DIRECTIONS: Set down, word for word, each line from the top of the data through the line that has "Engagement Models (34, 2242)"; omit every picture.

Recorded data:
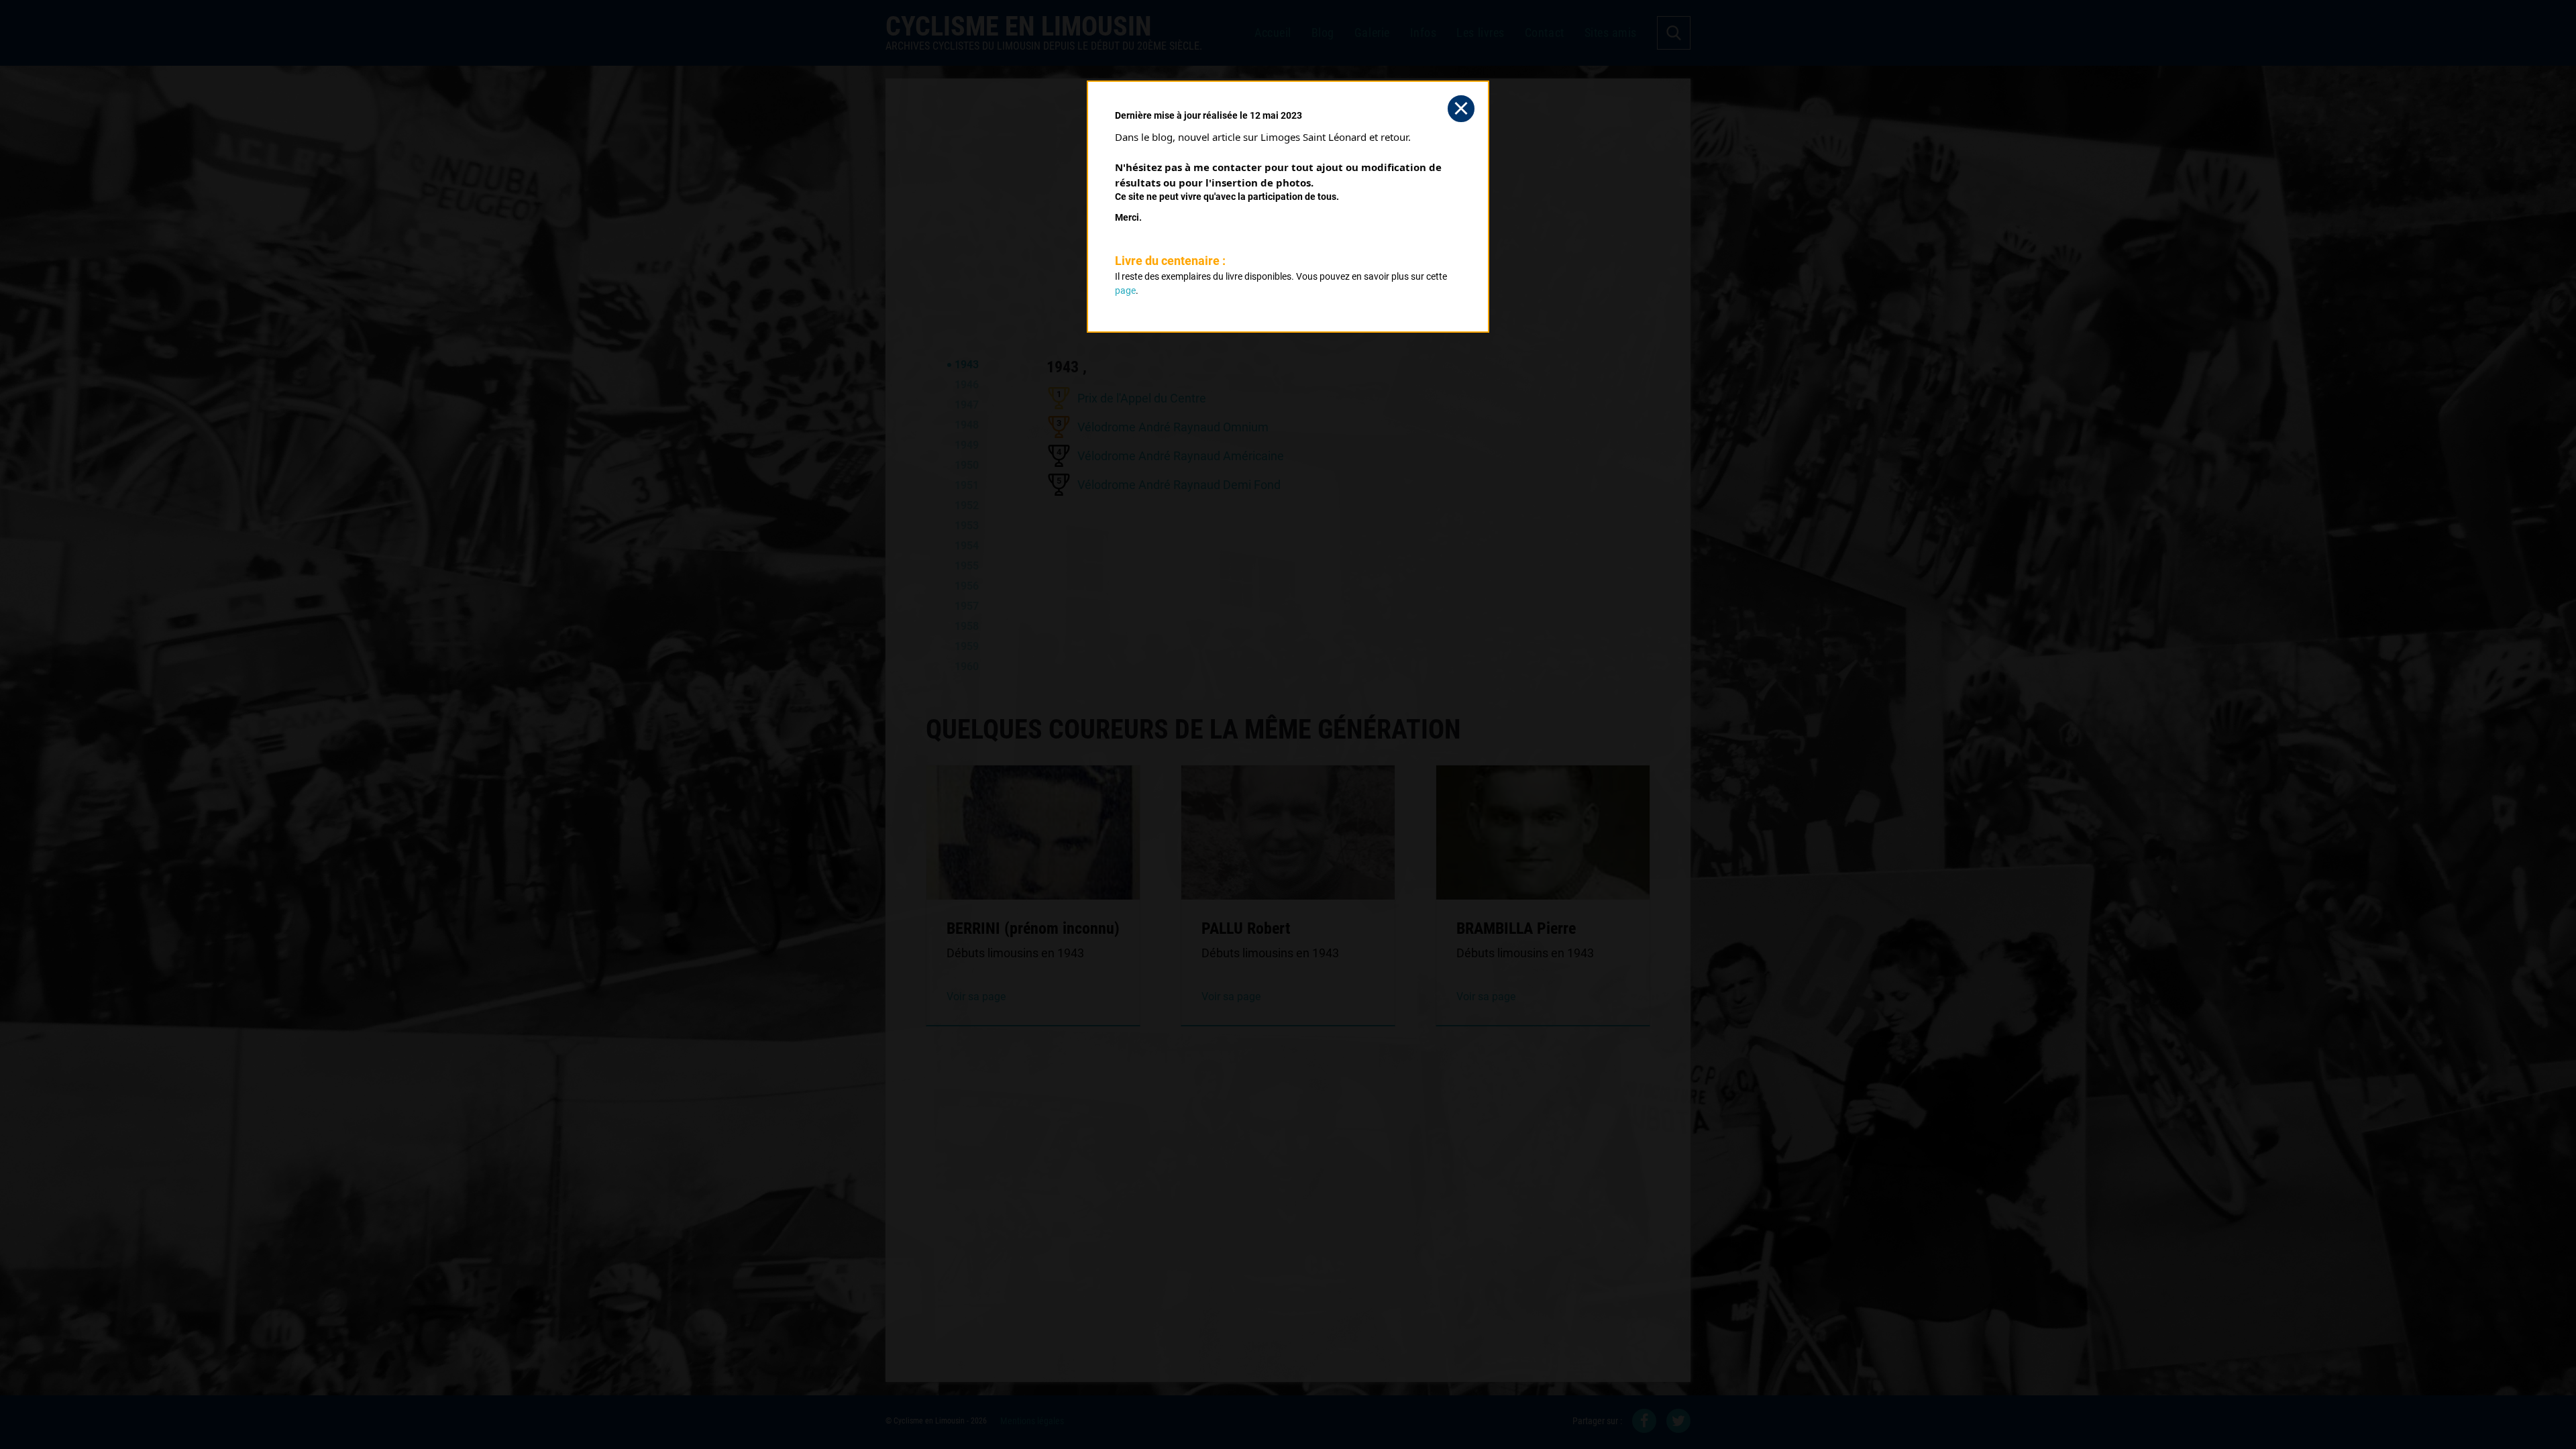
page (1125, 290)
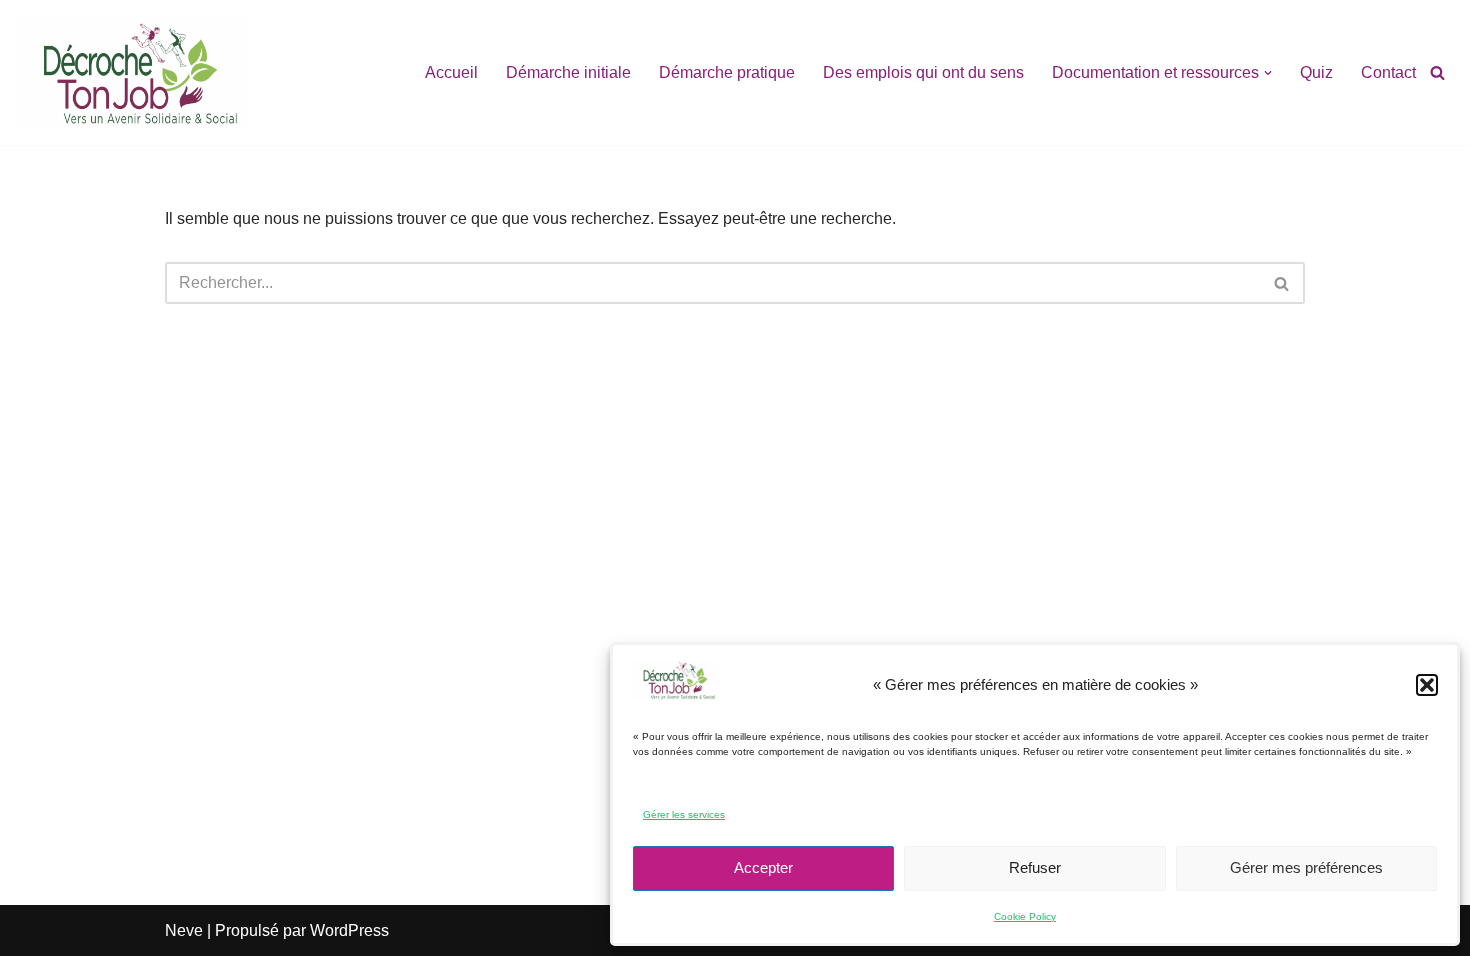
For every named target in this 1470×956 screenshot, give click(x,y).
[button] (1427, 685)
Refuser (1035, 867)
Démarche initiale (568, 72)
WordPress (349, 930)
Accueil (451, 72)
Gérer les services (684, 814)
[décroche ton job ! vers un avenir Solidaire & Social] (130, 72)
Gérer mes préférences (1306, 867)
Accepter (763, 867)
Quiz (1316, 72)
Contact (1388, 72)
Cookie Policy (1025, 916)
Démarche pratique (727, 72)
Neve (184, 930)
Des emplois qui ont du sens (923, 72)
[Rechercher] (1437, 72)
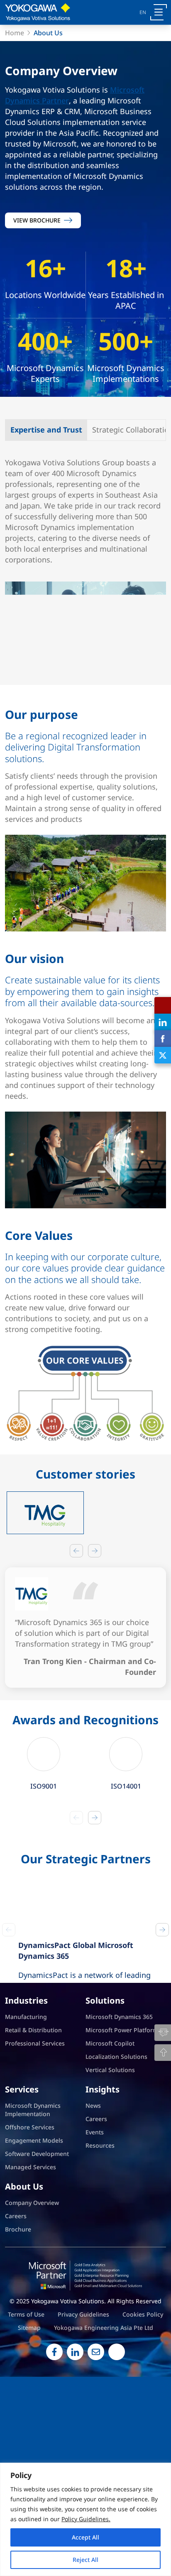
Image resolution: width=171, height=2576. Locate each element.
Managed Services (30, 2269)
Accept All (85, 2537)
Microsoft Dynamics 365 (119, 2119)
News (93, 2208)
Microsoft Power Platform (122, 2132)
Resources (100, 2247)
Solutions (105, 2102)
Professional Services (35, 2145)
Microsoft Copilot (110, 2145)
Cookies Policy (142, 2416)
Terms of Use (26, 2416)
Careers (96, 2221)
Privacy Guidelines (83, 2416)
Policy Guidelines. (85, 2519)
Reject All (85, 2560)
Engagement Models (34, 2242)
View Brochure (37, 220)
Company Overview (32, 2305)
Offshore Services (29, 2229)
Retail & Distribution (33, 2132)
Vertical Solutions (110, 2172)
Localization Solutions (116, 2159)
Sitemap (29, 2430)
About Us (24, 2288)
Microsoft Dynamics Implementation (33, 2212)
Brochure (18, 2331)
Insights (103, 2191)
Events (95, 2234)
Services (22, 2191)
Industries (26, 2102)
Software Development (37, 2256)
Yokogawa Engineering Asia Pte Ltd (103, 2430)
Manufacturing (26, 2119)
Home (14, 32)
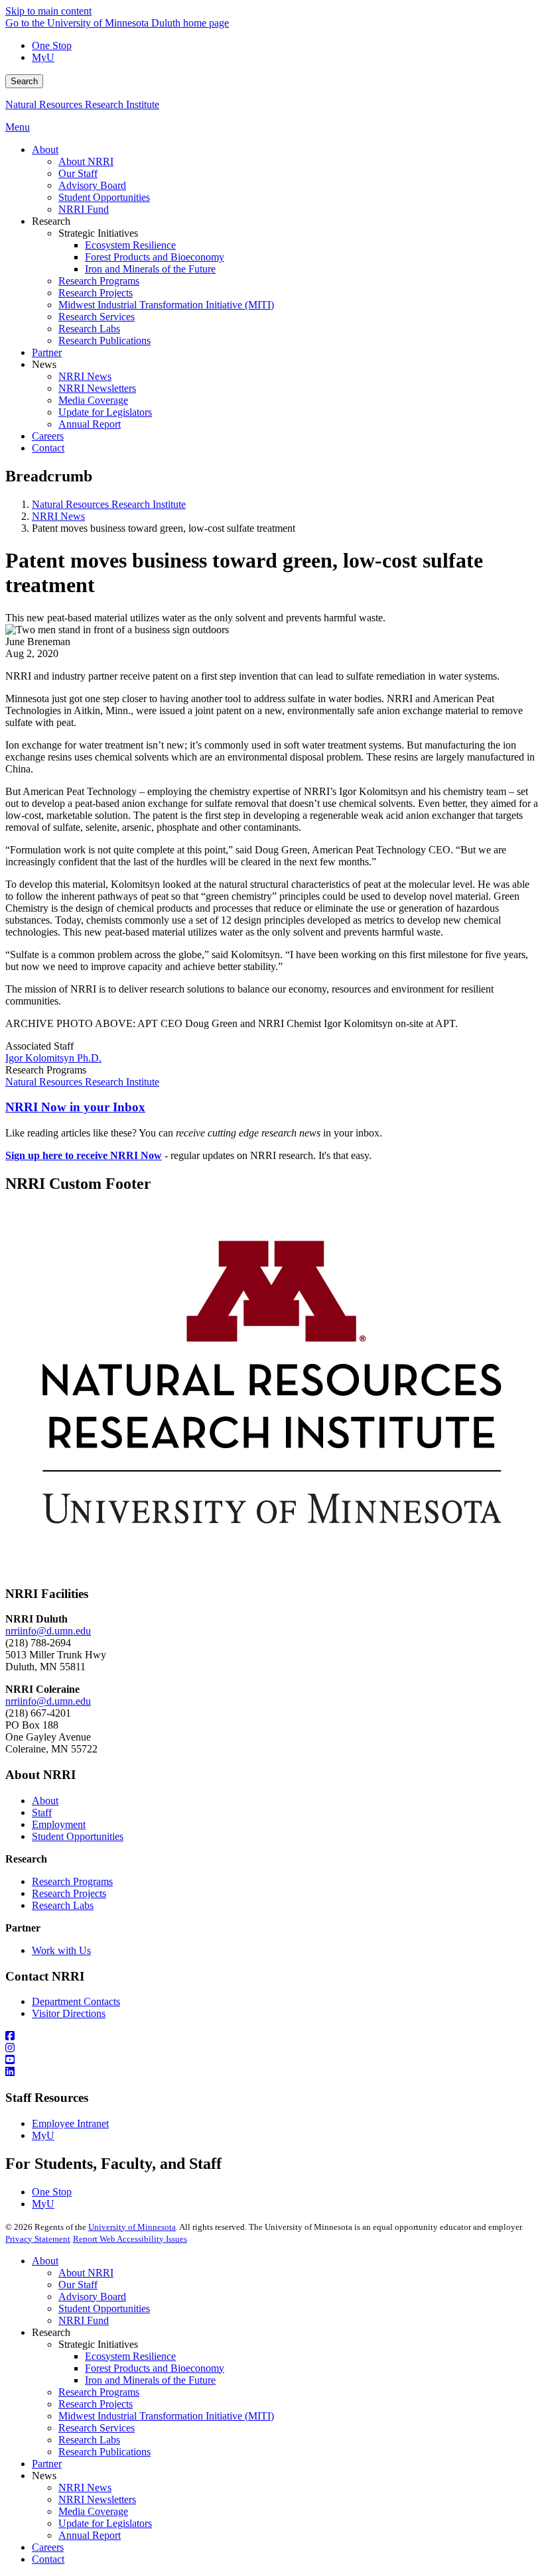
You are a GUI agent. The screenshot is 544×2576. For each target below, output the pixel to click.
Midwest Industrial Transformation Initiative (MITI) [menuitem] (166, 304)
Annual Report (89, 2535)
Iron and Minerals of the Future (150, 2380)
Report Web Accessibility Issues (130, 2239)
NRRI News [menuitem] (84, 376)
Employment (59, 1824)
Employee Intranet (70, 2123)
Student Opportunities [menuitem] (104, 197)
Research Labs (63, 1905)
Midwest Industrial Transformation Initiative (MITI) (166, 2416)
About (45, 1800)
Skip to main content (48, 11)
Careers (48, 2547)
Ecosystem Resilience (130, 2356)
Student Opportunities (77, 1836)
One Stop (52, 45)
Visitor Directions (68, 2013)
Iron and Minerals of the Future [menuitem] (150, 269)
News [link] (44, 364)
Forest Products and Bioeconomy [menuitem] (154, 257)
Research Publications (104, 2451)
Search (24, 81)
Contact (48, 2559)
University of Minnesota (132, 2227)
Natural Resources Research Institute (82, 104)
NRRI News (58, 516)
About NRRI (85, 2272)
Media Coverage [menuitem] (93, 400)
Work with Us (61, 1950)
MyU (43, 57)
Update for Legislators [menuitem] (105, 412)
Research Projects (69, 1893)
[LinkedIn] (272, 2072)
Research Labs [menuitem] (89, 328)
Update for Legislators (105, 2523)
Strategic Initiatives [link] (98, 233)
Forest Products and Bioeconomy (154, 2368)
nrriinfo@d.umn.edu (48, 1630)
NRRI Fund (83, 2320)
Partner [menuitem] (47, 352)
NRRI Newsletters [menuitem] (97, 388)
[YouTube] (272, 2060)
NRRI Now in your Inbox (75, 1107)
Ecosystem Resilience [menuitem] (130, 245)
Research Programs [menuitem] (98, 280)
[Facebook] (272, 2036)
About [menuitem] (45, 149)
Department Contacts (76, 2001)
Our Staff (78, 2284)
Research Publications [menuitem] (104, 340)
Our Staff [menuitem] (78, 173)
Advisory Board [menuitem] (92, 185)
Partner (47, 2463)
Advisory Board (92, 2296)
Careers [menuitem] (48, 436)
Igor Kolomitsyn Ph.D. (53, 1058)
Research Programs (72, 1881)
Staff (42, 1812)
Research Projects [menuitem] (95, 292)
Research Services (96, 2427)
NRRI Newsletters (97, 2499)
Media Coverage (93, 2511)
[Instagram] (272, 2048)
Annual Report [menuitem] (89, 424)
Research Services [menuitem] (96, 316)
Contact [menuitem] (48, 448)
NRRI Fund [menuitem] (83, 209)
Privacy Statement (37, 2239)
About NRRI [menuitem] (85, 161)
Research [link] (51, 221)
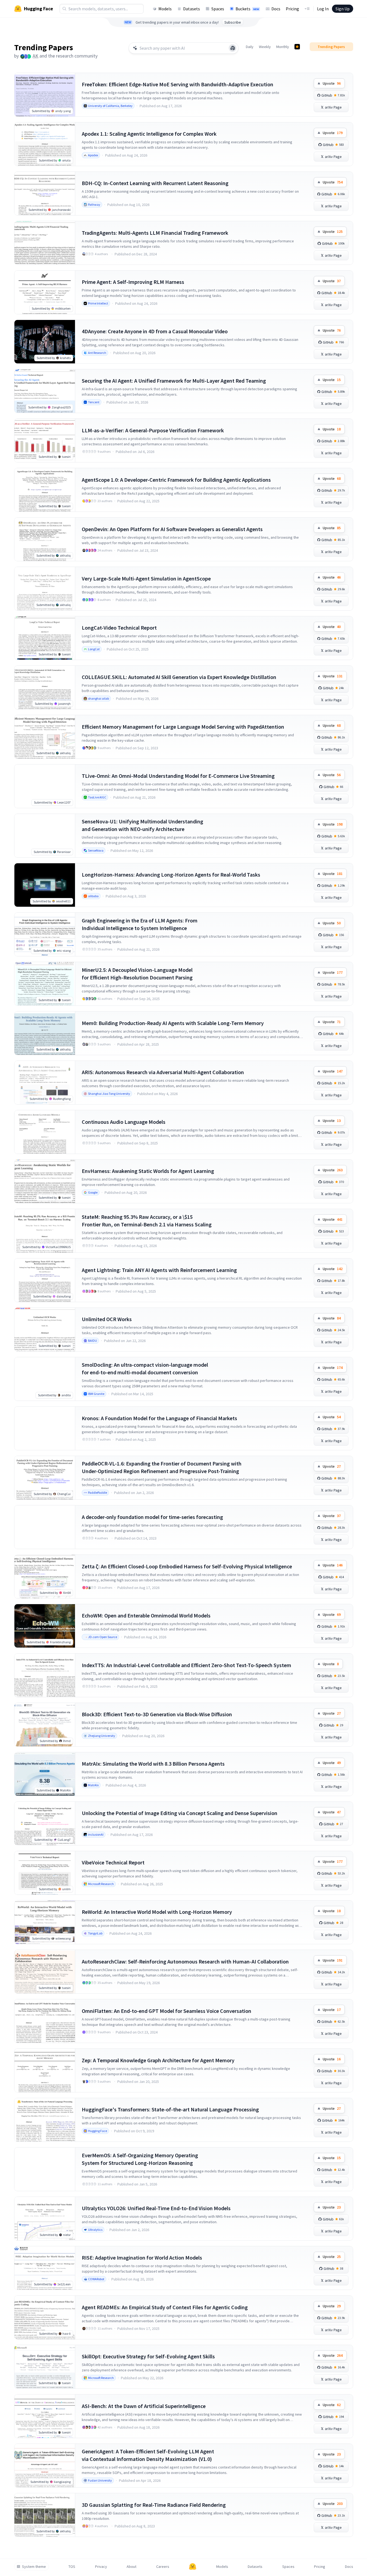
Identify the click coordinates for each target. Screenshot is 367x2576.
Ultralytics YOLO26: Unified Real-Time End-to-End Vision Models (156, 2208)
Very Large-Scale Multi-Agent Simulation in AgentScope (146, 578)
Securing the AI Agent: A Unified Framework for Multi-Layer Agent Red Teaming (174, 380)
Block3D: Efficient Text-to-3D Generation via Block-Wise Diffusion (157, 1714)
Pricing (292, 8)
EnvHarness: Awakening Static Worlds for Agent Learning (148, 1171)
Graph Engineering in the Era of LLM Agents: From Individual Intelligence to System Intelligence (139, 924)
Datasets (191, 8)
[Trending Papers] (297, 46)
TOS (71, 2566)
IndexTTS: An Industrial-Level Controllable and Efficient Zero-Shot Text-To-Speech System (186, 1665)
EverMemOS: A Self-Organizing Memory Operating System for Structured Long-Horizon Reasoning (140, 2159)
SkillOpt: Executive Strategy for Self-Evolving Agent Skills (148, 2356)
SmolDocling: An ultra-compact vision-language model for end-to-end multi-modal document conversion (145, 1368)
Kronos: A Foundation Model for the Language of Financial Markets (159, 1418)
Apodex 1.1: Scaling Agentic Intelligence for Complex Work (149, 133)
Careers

PROBLEM SOLUTION:
page (1125, 290)
For every named target in this 1470×956 screenshot, give click(x,y).
[button] (1427, 685)
Refuser (1035, 867)
Démarche initiale (568, 72)
WordPress (349, 930)
Accueil (451, 72)
Gérer les services (684, 814)
[décroche ton job ! vers un avenir Solidaire & Social] (130, 72)
Gérer mes préférences (1306, 867)
Accepter (763, 867)
Quiz (1316, 72)
Contact (1388, 72)
Cookie Policy (1025, 916)
Démarche pratique (727, 72)
Neve (184, 930)
Des emplois qui ont du sens (923, 72)
[Rechercher] (1437, 72)
Image resolution: width=171, height=2576. Locate each element.
Managed Services (30, 2269)
Accept All (85, 2537)
Microsoft Dynamics 365 (119, 2119)
News (93, 2208)
Microsoft Power Platform (122, 2132)
Resources (100, 2247)
Solutions (105, 2102)
Professional Services (35, 2145)
Microsoft Copilot (110, 2145)
Cookies Policy (142, 2416)
Terms of Use (26, 2416)
Careers (96, 2221)
Privacy Guidelines (83, 2416)
Policy Guidelines. (85, 2519)
Reject All (85, 2560)
Engagement Models (34, 2242)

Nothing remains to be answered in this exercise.